Allahumma barik lana fi Rajab wa Sha’ban wa ballighna Ramadan (اَللَّهُمَّ بَارِكْ لَنَا فِي رَجَبٍ وَشَعْبَانَ وَبَلِّغْنَا رَمَضَانَ) means “O Allah, bless us in Rajab and Sha’ban, and let us reach Ramadan.” It is a famous supplication Muslims recite at the approach of Rajab, narrated from the Prophet Muhammad ﷺ on the authority of Anas ibn Malik (RA).

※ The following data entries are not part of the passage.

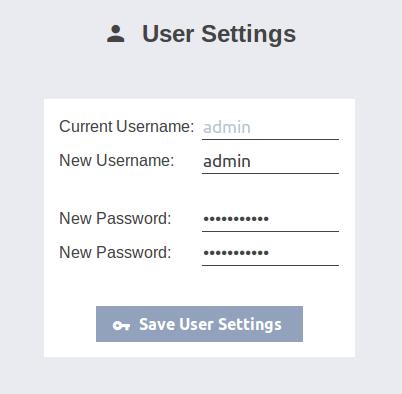Click the key icon on Save button
This screenshot has width=402, height=394.
click(121, 325)
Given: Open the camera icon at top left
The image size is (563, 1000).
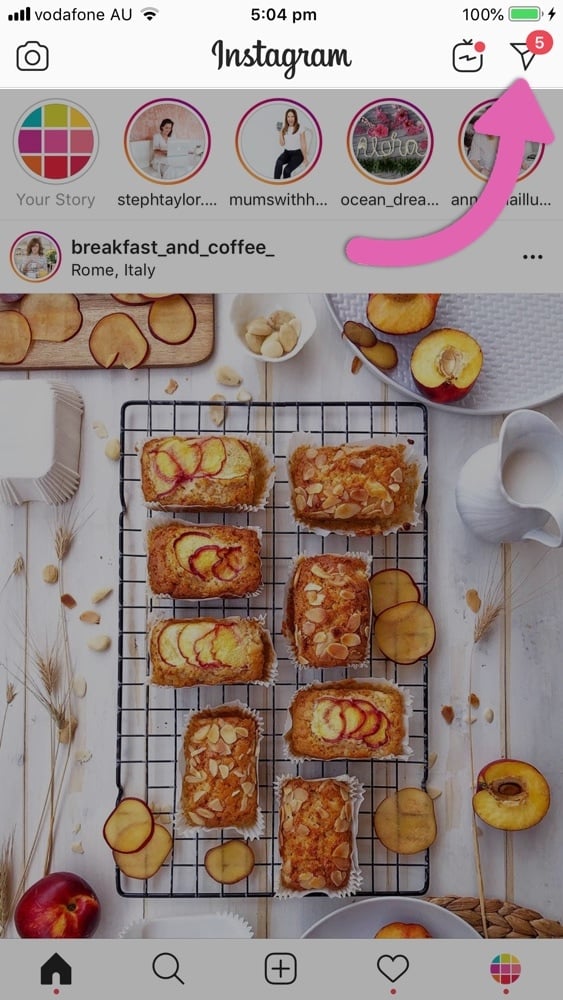Looking at the screenshot, I should coord(33,57).
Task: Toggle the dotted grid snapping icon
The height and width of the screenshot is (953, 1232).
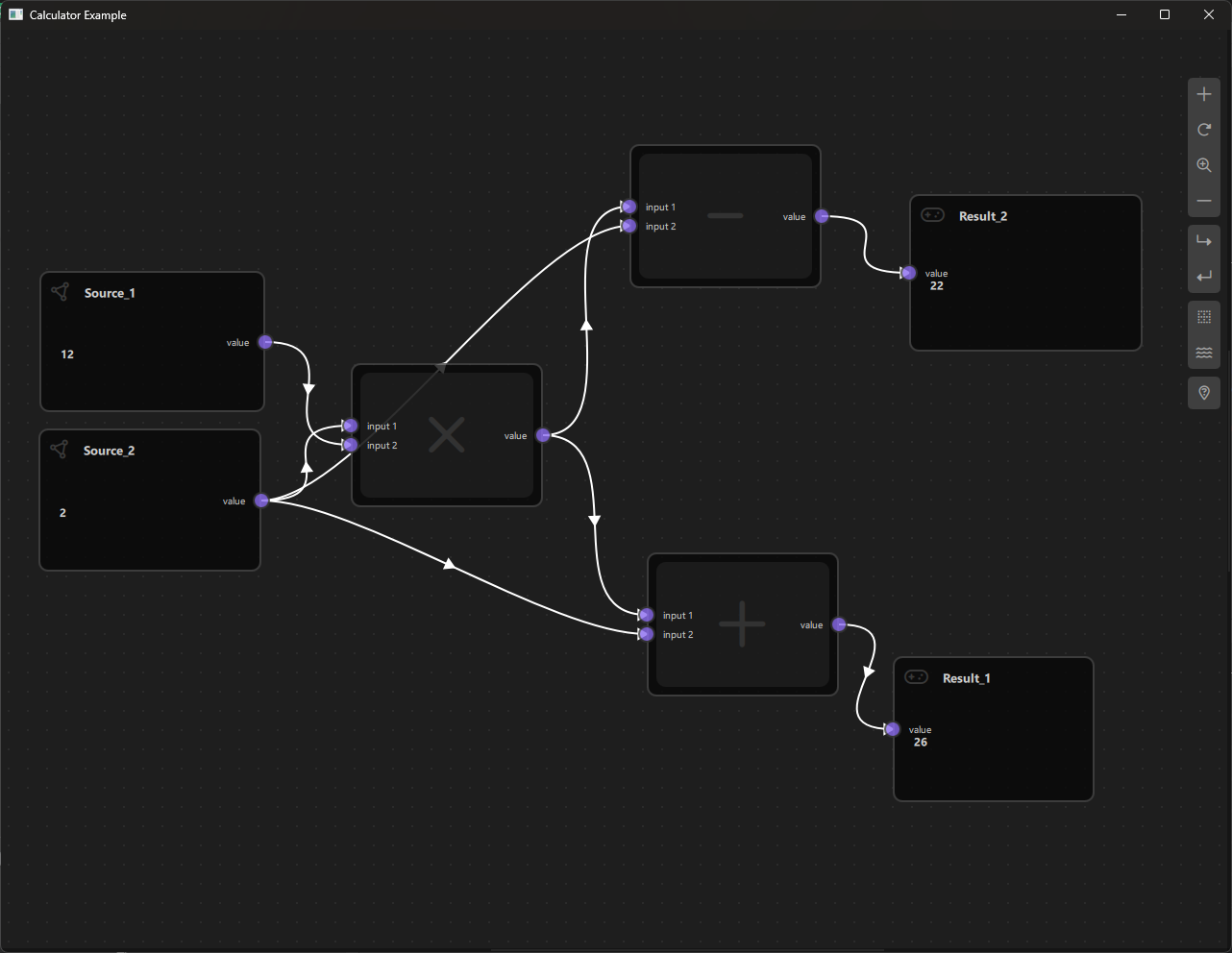Action: pos(1204,317)
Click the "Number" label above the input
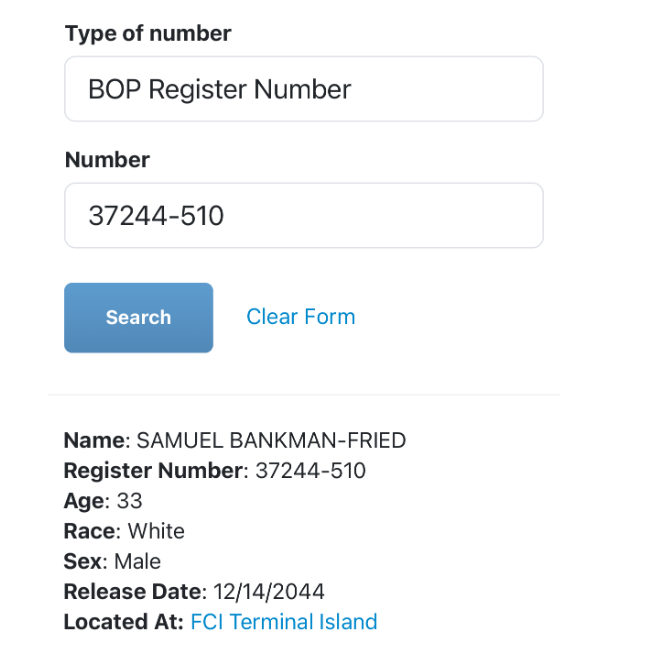Screen dimensions: 652x661 107,160
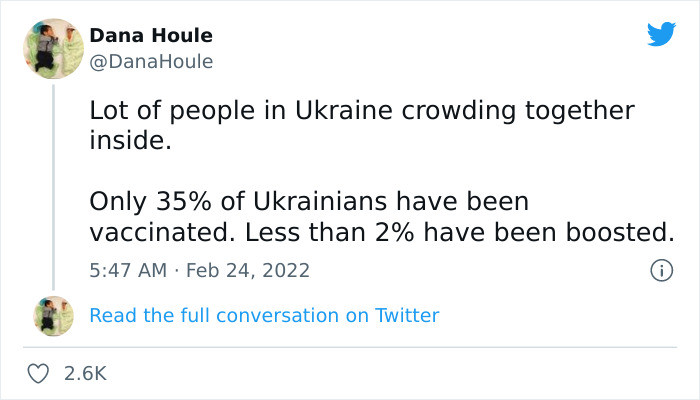Like the tweet with the heart icon
This screenshot has height=400, width=700.
pos(38,373)
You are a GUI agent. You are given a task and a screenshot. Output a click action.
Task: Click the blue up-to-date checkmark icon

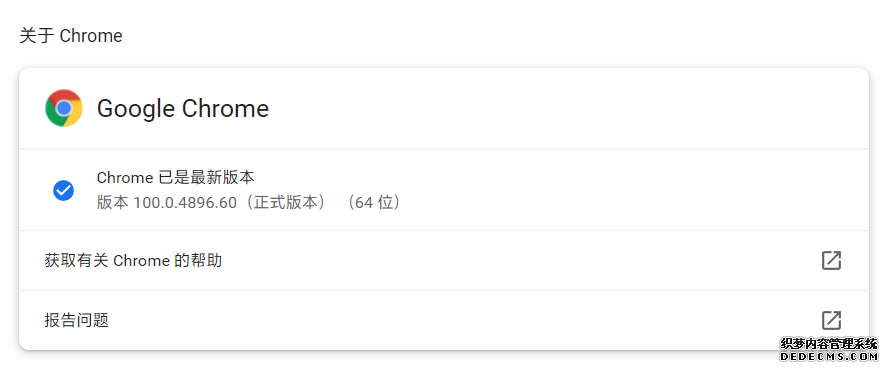pos(64,191)
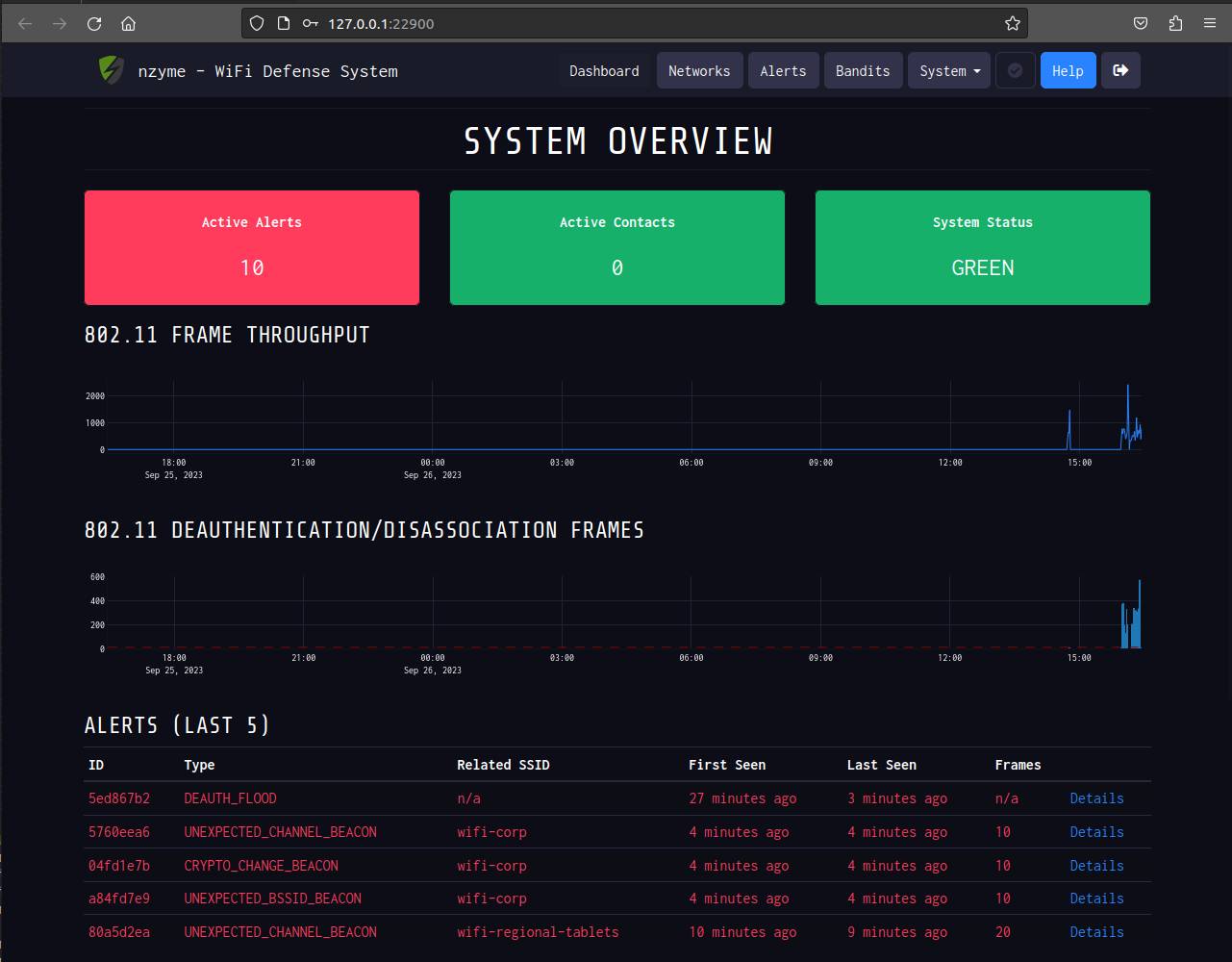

The dua is recorded in Shu’ab al-Iman of al-Bayhaqi (#3534), Ibn al-Sunni’s ‘Amal al-Yawm wa al-Laylah (#660), the Mu’jam al-Awsat of al-Tabarani, and al-Nawawi’s al-Adhkar (#549) — but its chain has been graded weak (da’if) by Imam al-Nawawi, Ibn Rajab al-Hanbali, and Shaykh al-Albani because of two weak narrators in its isnad.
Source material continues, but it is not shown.